[-] nyan@lemmy.cafe 1 points 1 day ago

Unfortunately, it's rare that we can control what hashing algorithm is being used to secure the passwords we enter. I merely pray that any account that also holds my credit card data or other important information isn't using MD5. Some companies still don't take cybersecurity seriously.

[-] nyan@lemmy.cafe 2 points 1 day ago

intelligent regex

That would be much, much worse than what we actually have. Complex regex are positively Lovecraftian. You'd be chanting "Ia! Ia! Cthulhu ftaghn!" before you knew it.

[-] nyan@lemmy.cafe 3 points 1 day ago

Cracking an 8-char on an ordinary desktop or laptop PC can still take quite a while depending on the details. Unfortunately, the existence of specialized crypto-coin-mining rigs designed to spit out hashes at high speed, plus the ability to farm things out into the cloud, means that the threat we're facing is no longer the lone hacker cracking things on his own PC.

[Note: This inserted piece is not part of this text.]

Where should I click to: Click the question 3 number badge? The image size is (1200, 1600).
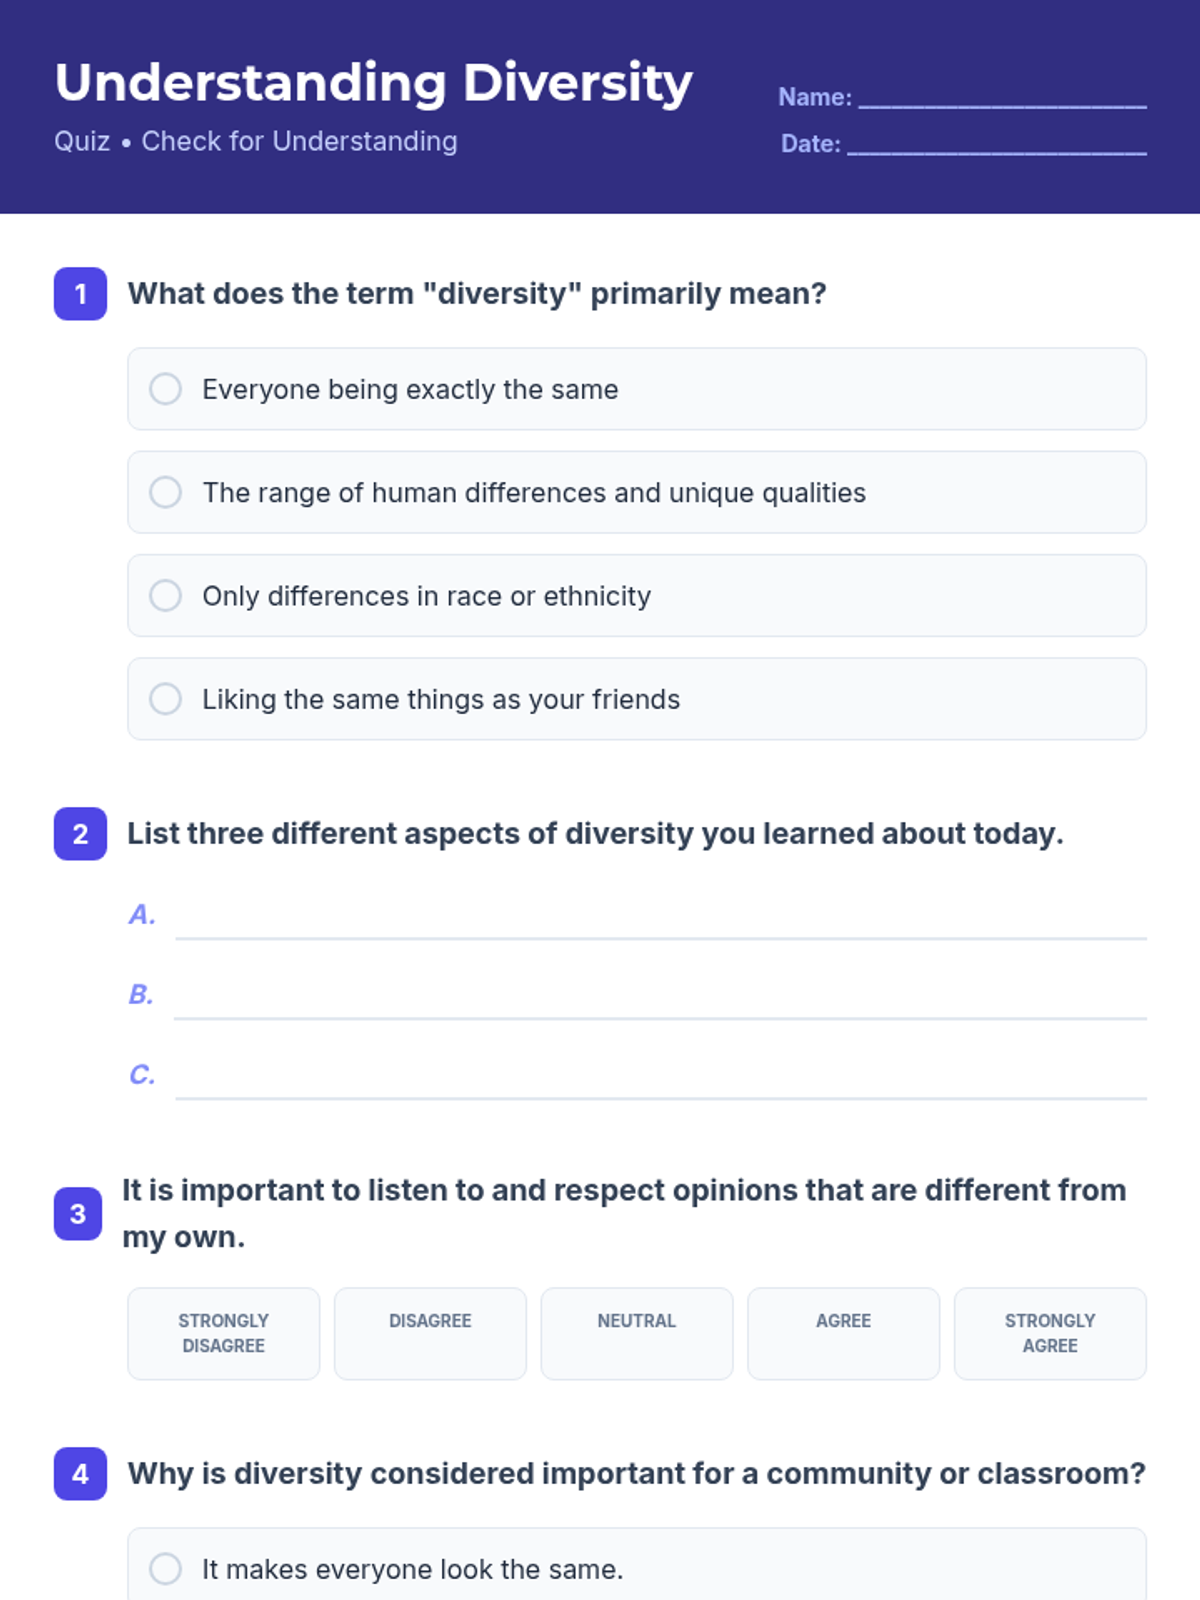78,1214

[-] nyan@lemmy.cafe 2 points 2 days ago

Only problem is that you wouldn't be able to visit most sites, because Mosaic only supports HTTP 1.0. You could go for Lynx, though. Just remember to disable the cookie support.

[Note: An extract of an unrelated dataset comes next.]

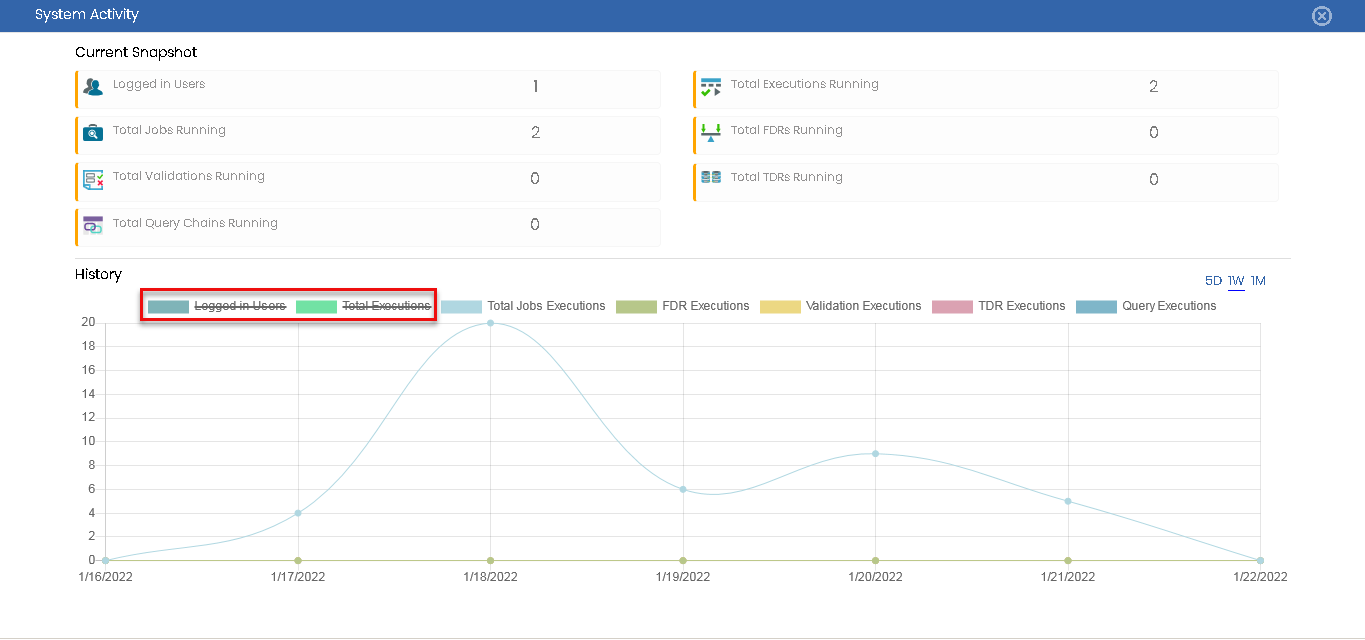1365x640 pixels.
Task: Toggle TDR Executions legend entry
Action: [999, 306]
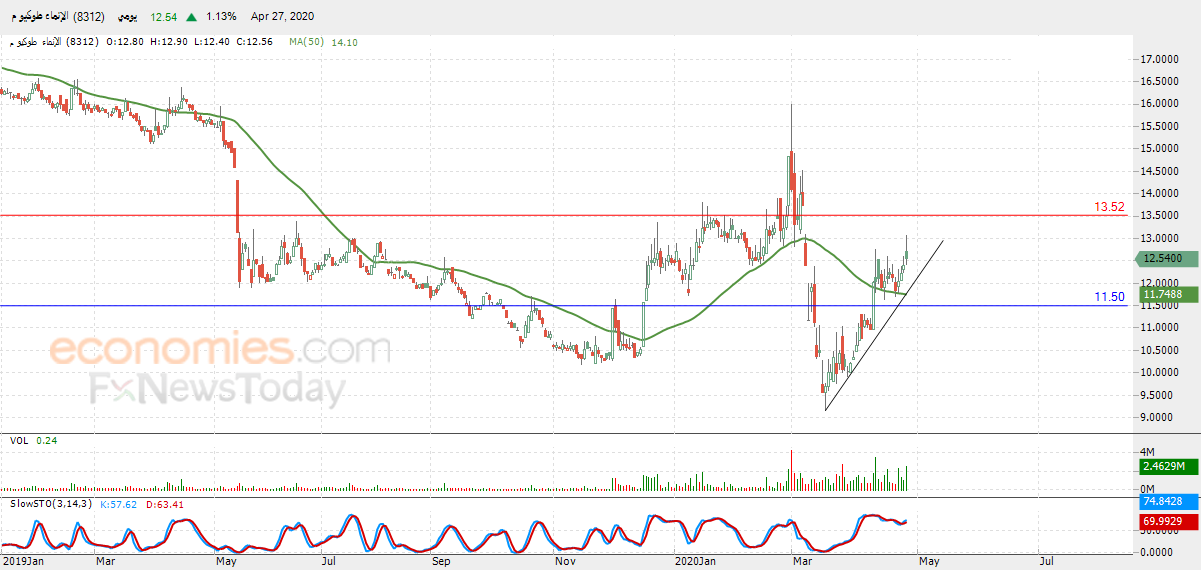
Task: Click the 13.52 red resistance level label
Action: 1109,207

[-] nyan@lemmy.cafe 18 points 3 days ago

Open up the back of the device and check inside. If you see something that looks like a lump of modeling clay with wires sticking out of it crammed into the corner, your device has been compromised, and you should maybe try to remember whether you bought said device during a visit to Lebanon. After you put it in the middle of an empty driveway with a wall of sandbags around it and call the bomb squad, that is.

(Trying to associate literal exploding pagers with hacking borders on the surreal.)

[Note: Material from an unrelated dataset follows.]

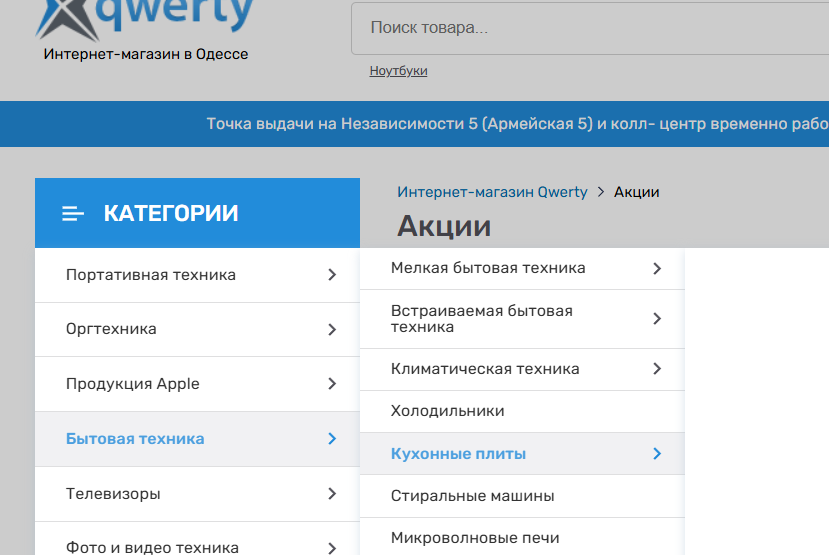Click chevron next to Телевизоры
Image resolution: width=829 pixels, height=555 pixels.
coord(332,494)
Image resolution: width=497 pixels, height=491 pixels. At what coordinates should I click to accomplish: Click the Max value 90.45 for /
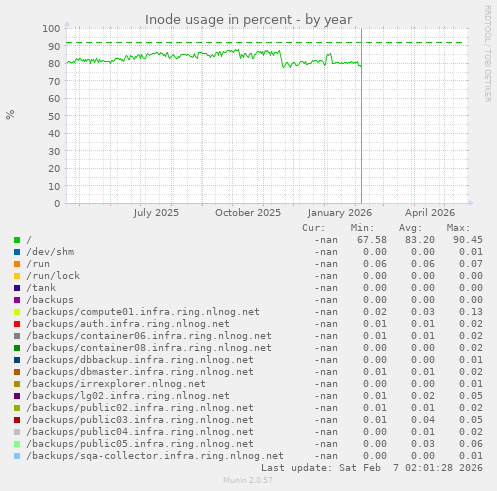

[-] nyan@lemmy.cafe 2 points 3 days ago

For those unable to read the article, and who haven't heard about this through other channels . . .

The issue is that Quebec is actively throwing Francophone minorities in other parts of Canada under the bus, which goes beyond them being "reluctant to defend" them. The Quebec government doesn't seem to care that the weapons it's using against its Anglophone linguistic minority can be turned around to attack Francophones in the rest of the country. What they do doesn't necesarily stop at their borders.

It's been a while since I had any reason to talk to a Franco-Ontarian about Quebec politics, but Quebec used to be considered snooty, obnoxious, and out of touch at best.

[-] nyan@lemmy.cafe 7 points 3 days ago* (last edited 3 days ago)

One of the problems with this law is that it can strip people of their advocates. If someone is placed in a care facility 150km away from home, that means a three-hour round trip for anyone who wants to visit . . . assuming that person has a car and a driver's license and the weather and roads are good.

Let's say you live in Cochrane, don't drive, and your loved one has been placed in a home in Kapuskasing, which should be ~130km. If you want to travel to see them, your only public transit option at the moment is an Ontario Northland bus that runs three times a week. Incidentally, you'll arrive in Kap just after 1:30AM and will be stuck there until the bus back comes through just before 6:00AM the next day (assuming it is the next day and not the day after—the schedule's difficult to interpret). Kind of difficult to advocate for someone when visiting them is a two-day expedition, and they may no longer be in any condition to explain what's wrong over the phone.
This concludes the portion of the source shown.